===== SUPPLIED PASSAGE =====

I think one of the primary reasons more people don't target GPUs to offload computation, is because it -- most often -- requires proprietary drivers running on the host OS, for it to work (at an acceptable speed).
Imagine if putting an AMD of nVidia card in your box was the same as adding a CPU. If you wanted to write OpenCL to execute on the GPU, thread allocation, memory management etc. for that would be part of an open source OpenCL library, that your application links to, and then you can write OpenCL kernels that execute on the GPU via these libraries. No need for proprietary driver blobs running on the host machine.
I hope we can get to a point where trying to sell a GPU that requires a proprietary driver running in the host OS is as viable as trying to sell a CPU that requires the same.
This is not to criticize Vulkan, the trend to lower level APIs like Vulkan, DirectX 12 and Metal is a good one but I don't think the goal should be to eliminate the driver entirely or get rid of any hardware abstraction layer on non console platforms.
Having the same for GPUs, where the vendor gives you an ISA and you can use whatever compiler you like (even hand written assembly), would be a lot more preferable. This is what the open-source Gallium3D stack does, though it's hindered by relying on reverse-engineered information.
With CPUs, the code needed to run in the host OS (the driver) is fairly simple code that gives access to the CPU hardware more or less as it is: practically speaking, everything the CPU itself can do, the compiler can output code to do directly. The output of the compiler (eg. gcc) is sent more or less as-is to the CPU for execution.
With a GPU, we have a large chunk of proprietary code running in the host OS (the GPU driver), which provides a 3D API interface, such as OpenGL or Direct3D, to the GPU hardware. There is a huge difference between what is sent to this driver code, and what the driver sends to the GPU hardware.
Applications submit, eg., OpenGL instructions to this driver, the driver compiles these OpenGL instructions into code that will execute on the GPU, and sends it to the GPU. So the GPU driver essentially acts as a closed source compiler, that compiles from OpenGL/Direct3D into whatever intermediate language the GPU accepts, which the GPU may further compile into something that its processors can execute.
So for a CPU, the compiler does most of the work, while for a GPU, the driver does most of the work, and actually functions as a closed source compiler. On top of that the driver handles memory management, and automatically allocates memory according which OpenGL instructions are executed.

===== RECORDED DATA =====

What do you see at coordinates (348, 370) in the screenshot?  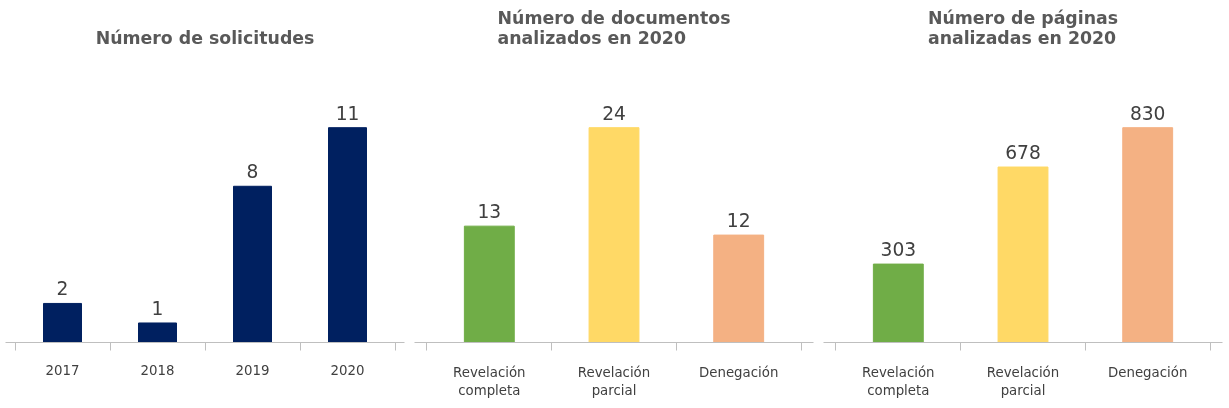 I see `x-tick-label: 2020` at bounding box center [348, 370].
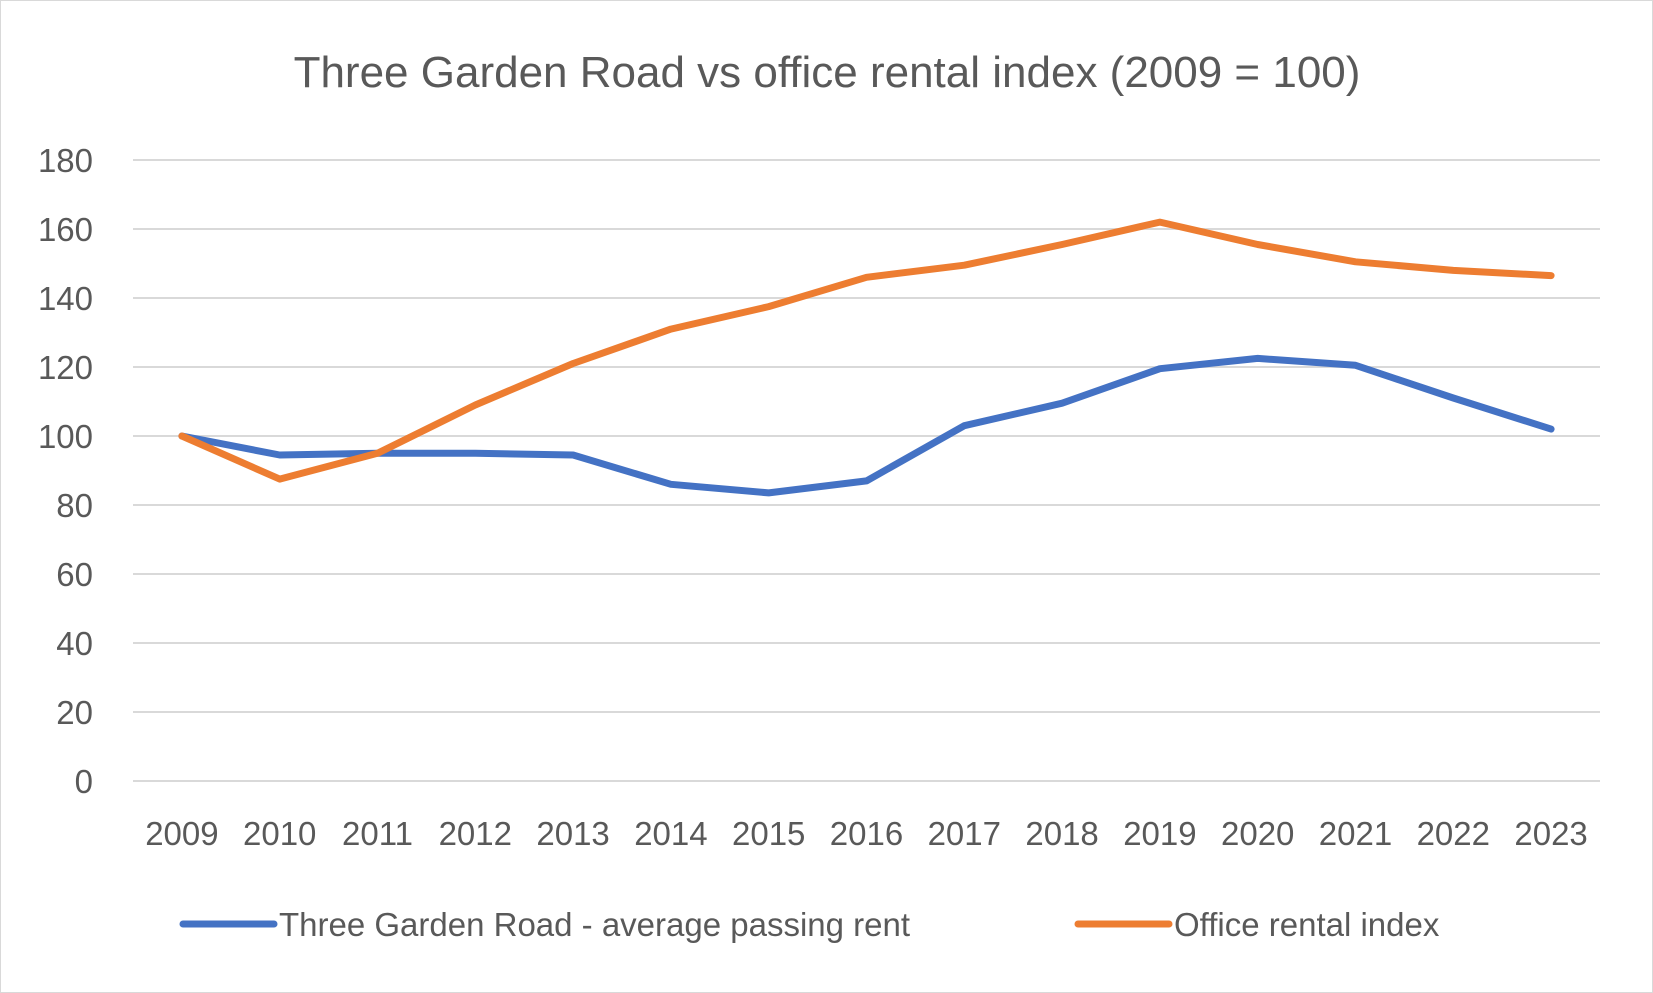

=====

> [WORK INSTRUCTION 1]
In the GPU driver discussion, what hinders the open-source Gallium3D stack?
> [WORK INSTRUCTION 2]
Reproduce the stretch of the GPU driver discussion from "With a GPU, we" through "sends to the GPU hardware.".

> [EXPECTED OUTPUT 1]
It relies on reverse-engineered information.

> [EXPECTED OUTPUT 2]
With a GPU, we have a large chunk of proprietary code running in the host OS (the GPU driver), which provides a 3D API interface, such as OpenGL or Direct3D, to the GPU hardware. There is a huge difference between what is sent to this driver code, and what the driver sends to the GPU hardware.